The rupee-dollar exchange rate determines the manufacturing competitiveness of this sector by impacting the import cost. Rupee had started depreciating against the dollar since end-FY08, and during FY09, it witnessed a steep depreciation that resulted in high import cost of raw materials. Consequently, the profitability of the sector came under duress, as raw material cost constitutes a significant part of the production cost of gems and jewellery.

The depreciation of the rupee against the dollar, which would have provided some fillip to the export demand in normal market conditions, was not able to provide support as major export destinations were bearing the brunt of economic recession during FY09. Manufactures were, thus, not only facing a decline in demand due to global slowdown but also bearing the brunt of increasing cost of raw materials on account of rupee depreciation.

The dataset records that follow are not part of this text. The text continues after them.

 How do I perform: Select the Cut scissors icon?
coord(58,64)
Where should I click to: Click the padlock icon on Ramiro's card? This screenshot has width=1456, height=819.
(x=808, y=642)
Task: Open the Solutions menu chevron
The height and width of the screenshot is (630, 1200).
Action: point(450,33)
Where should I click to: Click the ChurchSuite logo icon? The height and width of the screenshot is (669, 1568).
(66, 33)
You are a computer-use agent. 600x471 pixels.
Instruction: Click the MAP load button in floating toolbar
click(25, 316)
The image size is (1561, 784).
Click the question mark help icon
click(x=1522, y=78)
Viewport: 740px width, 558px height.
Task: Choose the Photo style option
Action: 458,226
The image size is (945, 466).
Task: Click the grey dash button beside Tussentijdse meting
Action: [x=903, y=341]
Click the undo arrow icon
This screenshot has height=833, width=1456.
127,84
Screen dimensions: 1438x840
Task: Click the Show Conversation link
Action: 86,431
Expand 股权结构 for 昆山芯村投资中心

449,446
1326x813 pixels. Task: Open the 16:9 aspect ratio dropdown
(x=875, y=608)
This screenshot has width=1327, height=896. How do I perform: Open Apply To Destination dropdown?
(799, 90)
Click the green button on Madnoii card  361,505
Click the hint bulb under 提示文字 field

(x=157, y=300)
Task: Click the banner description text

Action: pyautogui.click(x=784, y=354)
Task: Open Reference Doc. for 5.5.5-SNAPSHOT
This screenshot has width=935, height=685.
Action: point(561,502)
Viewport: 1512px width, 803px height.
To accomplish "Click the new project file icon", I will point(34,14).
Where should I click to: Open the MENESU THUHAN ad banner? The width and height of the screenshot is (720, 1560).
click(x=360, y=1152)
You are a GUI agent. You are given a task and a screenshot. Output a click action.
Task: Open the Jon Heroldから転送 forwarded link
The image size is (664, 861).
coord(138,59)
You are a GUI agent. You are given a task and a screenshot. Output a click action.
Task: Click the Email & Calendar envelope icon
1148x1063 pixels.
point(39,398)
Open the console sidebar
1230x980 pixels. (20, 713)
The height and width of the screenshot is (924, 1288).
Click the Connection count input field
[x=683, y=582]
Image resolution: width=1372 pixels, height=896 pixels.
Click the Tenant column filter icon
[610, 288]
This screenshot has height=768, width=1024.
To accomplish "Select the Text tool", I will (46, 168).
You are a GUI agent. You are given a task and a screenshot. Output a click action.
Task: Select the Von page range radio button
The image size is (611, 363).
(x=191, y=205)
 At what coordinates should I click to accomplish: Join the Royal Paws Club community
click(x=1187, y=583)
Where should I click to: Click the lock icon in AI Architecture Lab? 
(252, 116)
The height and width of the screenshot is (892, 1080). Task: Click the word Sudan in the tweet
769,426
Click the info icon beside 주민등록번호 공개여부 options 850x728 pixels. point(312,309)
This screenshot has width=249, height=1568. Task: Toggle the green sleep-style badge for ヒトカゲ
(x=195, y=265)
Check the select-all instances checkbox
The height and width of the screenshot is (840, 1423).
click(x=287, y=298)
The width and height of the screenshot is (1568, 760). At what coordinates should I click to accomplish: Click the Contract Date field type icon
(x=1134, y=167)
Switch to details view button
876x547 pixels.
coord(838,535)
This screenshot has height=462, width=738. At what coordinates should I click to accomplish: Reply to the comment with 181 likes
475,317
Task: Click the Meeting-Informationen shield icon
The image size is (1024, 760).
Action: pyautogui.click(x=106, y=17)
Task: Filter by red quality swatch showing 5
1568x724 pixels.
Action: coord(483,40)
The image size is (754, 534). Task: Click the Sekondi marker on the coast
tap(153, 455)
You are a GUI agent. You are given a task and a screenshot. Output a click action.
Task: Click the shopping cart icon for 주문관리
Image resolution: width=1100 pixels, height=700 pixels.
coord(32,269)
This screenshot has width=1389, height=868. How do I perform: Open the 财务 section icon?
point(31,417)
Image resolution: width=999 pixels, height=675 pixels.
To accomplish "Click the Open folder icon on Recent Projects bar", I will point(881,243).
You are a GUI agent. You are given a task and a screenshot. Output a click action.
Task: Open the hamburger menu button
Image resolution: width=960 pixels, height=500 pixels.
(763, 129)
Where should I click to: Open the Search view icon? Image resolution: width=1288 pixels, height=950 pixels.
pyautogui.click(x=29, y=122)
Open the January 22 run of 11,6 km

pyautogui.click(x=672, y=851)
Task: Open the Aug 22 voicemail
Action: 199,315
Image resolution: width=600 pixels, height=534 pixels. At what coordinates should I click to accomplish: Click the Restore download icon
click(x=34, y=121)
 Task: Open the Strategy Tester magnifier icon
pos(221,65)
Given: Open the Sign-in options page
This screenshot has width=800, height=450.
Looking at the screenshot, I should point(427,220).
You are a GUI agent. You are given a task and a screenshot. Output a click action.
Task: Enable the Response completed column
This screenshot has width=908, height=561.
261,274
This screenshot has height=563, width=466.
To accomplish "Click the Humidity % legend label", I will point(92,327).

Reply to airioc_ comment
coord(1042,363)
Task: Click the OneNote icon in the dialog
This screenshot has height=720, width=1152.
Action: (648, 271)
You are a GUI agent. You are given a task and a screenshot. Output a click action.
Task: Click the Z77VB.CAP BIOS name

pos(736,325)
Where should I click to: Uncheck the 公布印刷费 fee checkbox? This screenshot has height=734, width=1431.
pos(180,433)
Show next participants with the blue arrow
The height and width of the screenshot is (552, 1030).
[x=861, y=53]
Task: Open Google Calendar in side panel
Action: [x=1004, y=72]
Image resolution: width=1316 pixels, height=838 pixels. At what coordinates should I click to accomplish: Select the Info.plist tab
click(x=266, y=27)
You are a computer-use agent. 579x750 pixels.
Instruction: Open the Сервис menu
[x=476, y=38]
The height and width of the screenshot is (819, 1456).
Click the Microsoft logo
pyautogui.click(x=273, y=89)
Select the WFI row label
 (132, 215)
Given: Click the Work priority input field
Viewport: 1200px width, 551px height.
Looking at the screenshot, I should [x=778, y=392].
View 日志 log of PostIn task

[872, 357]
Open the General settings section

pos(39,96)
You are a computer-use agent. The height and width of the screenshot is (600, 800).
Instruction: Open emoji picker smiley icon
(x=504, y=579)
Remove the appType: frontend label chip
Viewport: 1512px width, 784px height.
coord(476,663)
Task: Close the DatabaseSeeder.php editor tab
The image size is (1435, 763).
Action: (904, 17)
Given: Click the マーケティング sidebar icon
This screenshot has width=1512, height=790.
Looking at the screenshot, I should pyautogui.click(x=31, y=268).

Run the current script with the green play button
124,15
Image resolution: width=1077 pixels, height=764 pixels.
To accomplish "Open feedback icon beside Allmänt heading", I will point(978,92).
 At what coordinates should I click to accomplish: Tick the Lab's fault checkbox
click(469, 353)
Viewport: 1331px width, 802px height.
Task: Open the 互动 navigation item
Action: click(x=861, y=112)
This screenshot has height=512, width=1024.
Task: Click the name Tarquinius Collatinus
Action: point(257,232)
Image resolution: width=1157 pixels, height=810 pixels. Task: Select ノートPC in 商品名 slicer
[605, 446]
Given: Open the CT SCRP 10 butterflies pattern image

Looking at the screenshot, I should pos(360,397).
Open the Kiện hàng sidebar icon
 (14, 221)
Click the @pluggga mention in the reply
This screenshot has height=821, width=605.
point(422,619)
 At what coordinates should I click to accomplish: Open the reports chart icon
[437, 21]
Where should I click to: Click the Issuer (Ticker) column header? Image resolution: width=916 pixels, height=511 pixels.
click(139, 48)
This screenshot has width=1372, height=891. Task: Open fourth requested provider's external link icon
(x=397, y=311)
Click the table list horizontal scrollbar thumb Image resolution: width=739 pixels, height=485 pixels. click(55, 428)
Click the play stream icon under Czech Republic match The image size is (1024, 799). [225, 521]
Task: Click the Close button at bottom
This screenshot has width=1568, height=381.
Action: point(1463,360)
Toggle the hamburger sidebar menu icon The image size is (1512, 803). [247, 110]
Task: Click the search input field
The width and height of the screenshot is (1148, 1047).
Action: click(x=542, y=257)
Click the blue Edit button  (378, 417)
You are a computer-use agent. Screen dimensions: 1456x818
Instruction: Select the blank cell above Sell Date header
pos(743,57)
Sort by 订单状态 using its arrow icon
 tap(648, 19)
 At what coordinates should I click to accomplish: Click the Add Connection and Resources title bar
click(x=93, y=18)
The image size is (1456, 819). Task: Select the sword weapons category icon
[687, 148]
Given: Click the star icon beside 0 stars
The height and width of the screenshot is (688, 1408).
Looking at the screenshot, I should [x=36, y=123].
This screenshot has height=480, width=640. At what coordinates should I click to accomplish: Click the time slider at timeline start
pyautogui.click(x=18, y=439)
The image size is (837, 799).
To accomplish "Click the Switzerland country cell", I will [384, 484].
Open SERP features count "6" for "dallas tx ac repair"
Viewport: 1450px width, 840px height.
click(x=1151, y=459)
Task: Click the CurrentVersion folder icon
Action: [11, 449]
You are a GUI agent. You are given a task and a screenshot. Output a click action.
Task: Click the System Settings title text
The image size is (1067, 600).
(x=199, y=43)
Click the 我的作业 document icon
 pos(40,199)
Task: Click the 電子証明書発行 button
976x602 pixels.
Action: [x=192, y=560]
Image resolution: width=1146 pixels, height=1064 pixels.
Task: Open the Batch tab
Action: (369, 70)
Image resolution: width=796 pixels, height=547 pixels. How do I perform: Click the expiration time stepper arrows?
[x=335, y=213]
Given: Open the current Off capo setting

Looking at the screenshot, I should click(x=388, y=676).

The rupee, which continued to depreciate from April 09 onwards, started witnessing appreciation from October 09. While appreciation of the rupee might benefit exporters, it is unlikely to benefit importers through reduced import cost given the rise in the international prices of the raw materials.

Volatile Commodity Prices

Commodity prices, especially gold prices, remained highly volatile since 2008. The spike in the gold prices has affected the demand for gold jewellery in the domestic market during 2008. Besides, uncertainty in the global and domestic markets followed by retrenchment across the sectors, have led to postponement of purchase plans of gold jewellery among the gold customers. Faced with credit crunch and low demand conditions investors and bullion dealers have imported less gold to India during FY08.

According to the World Gold Council, in CY 2008, gold jewellery demand in India, traditionally the world’s largest gold market, declined by 15% while gold investment demand fell by 12%. The total demand for gold in India declined significantly by 83% (y-o-y) during Jan-Mar FY09 to just 17.7 tonnes owing to high price of the precious metal coupled with a slowdown in demand conditions in the domestic economy. High prices of gold as well as volatility kept the demand highly subdued during the first 2 quarters of FY10 as well. However, the demand witnessed a strong recovery during the third quarter of FY10, despite high prices, due to the festival (for example Diwali) and wedding-related purchases.

Outlook

With the gradual recovery in demand in the global economy and the efforts for diversification of markets by the domestic players, export in this sector is likely to pick up in the near future. Further, the e-commerce opportunities that are being explored by the players will also aid their plans to tap into new markets. The imports of gems and jewellery, on the other hand, will improve due to the buoyant domestic demand conditions, stability in the volatile prices of precious metals and appreciation of rupee, coupled with low currency volatility. However, the government also needs to continue to facilitate the players in this sector to help them gain a stronger ground.